TO DO:
A: Answer these questions about the passage on child labor in cocoa, one line each:
(i) Which two civil society organizations does the passage name as welcoming the new framework?
(ii) In what year was the Child Labour in Cocoa Coordinating Group set up?
(iii) How many children in West Africa does the passage say have been exposed to the worst forms of child labor in the industry?
B: Reproduce word for word the part of the passage on child labor in cocoa that opens with the words containing "Key civil society" and closes with "reports Neill Barston.".
C: Could you write the next part of the passage on child labor in cocoa, picking up after its final sentence?

Key civil society organisations including the Voice Network and the Child Labour Coalition have welcomed a new five-year framework of action from the Child Labour in Cocoa Coordinating Group tackling the still prevalent major issue in the sector, reports Neill Barston.

The latest 2024-2029 document from the organisation that was set up as a public-private initiative by the US Department for Labour Bureau in 2010, and supported by the World Cocoa Foundation and major confectionery companies, aims to make meaningful inroads into the significant problem that has seen a total of 2.1 million children in West Africa exposed to the worst forms of child labour within the industry.

Its emergence comes amid the backdrop of major legislation being brought forward including the EUDR environmental laws being enacted from the end of 2025 – which primarily concern deforestation, but are also interlinked to respecting human rights and traceability within supply chains. The EU is also bringing forward parallel corporate due diligence frameworks that will provide further impetus to driving change within the cocoa and related sectors.

As the International Cocoa Initiative, also among supporters of the action plan, explained, the framework form the Child Labour in Cocoa Coordinating Group has been devised to assist in defining roles and responsibilities, as well as ensuring greater coordination and collective action, and to mobilise further support, in addition to ensuring actions are in line with the priorities of the cocoa-producing countries.

PROVIDED DATA:
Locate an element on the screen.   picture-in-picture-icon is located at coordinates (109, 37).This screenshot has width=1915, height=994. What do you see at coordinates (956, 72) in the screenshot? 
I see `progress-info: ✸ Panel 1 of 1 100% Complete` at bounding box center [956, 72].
==
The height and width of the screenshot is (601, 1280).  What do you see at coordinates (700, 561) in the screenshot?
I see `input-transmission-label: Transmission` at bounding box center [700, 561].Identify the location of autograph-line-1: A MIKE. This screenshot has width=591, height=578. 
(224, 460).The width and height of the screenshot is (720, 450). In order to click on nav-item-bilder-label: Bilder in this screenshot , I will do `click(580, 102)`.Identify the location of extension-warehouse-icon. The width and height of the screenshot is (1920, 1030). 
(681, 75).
--
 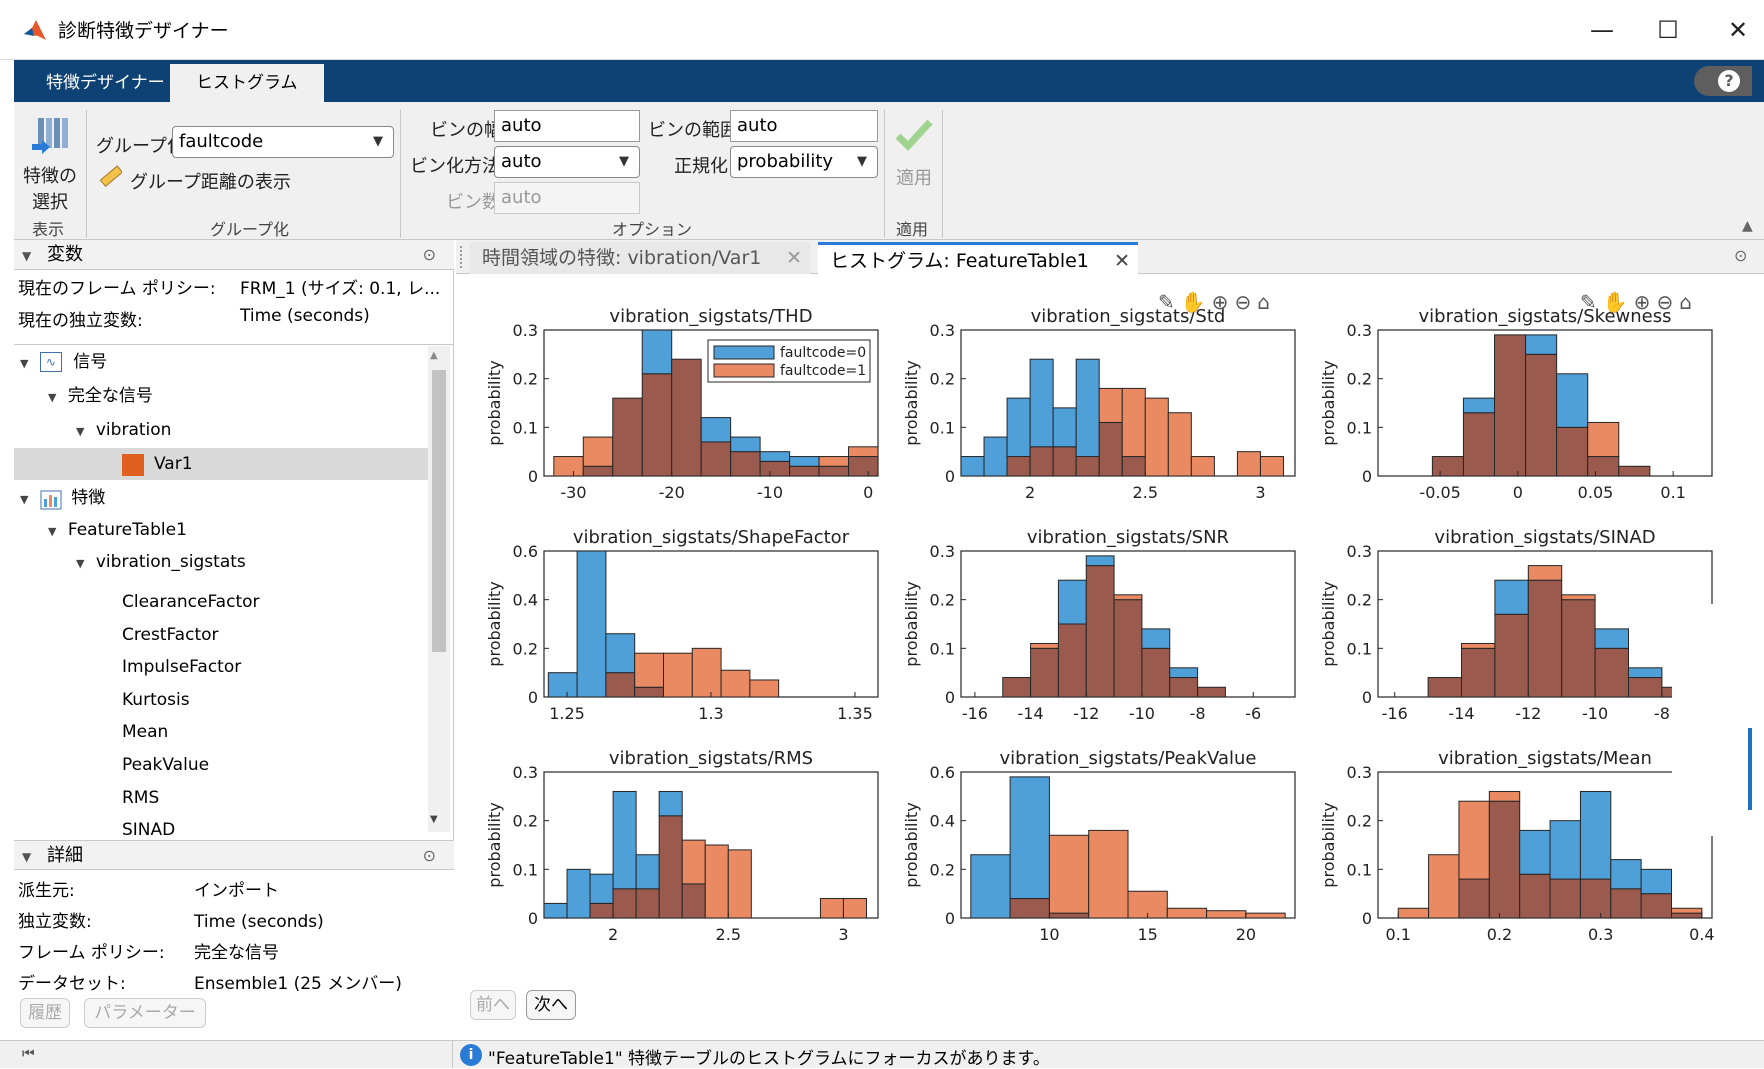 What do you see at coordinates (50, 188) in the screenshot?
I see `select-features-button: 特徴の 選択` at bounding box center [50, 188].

ANSWERS BY TASK:
A:
(i) The Voice Network and the Child Labour Coalition
(ii) 2010
(iii) 2.1 million

B:
Key civil society organisations including the Voice Network and the Child Labour Coalition have welcomed a new five-year framework of action from the Child Labour in Cocoa Coordinating Group tackling the still prevalent major issue in the sector, reports Neill Barston.

C:
Notably, signatories have reaffirmed their commitment to work together to contribute to the prevention and progressive elimination of child labor in cocoa growing communities of Côte d’Ivoire and Ghana.

This involves key actions including improving the well-being and development of children and their families in cocoa-growing communities;  as well as enhancing the coverage of effective private Child Labour Monitoring and Remediation Systems (CLMRS), and their alignment and interoperability with the Système d’Observation et de Suivi du Travail des Enfants in Côte d’Ivoire (SOSTECI) and the Ghana Child Labor Monitoring Systems (GCLMS), as well as national cocoa traceability systems and child protection case management systems.

The five-year framework also sets out to improve access to quality education as well as technical and vocational training;  strengthen social services and social protection. In addition, one of its stated goals is to increase household income and women’s and youth empowerment in cocoa-growing communities in Ivory Coast and Ghana; and  promote social dialogue to address child labor and its root causes, including through efforts to engage farmers and workers at the community level in cocoa-growing areas and others active in cocoa production.

Framework welcome
For its part, the collective of non-profit organisations, including the Voice Network led by managing director Antonie Fountain who spoke at our World Confectionery Conference in September, which also includes the Ivorian Platform for Sustainable Cocoa and the Ghana Civil-society Cocoa Platform welcomed the latest set of guidelines setting out a strategy for reducing child labour.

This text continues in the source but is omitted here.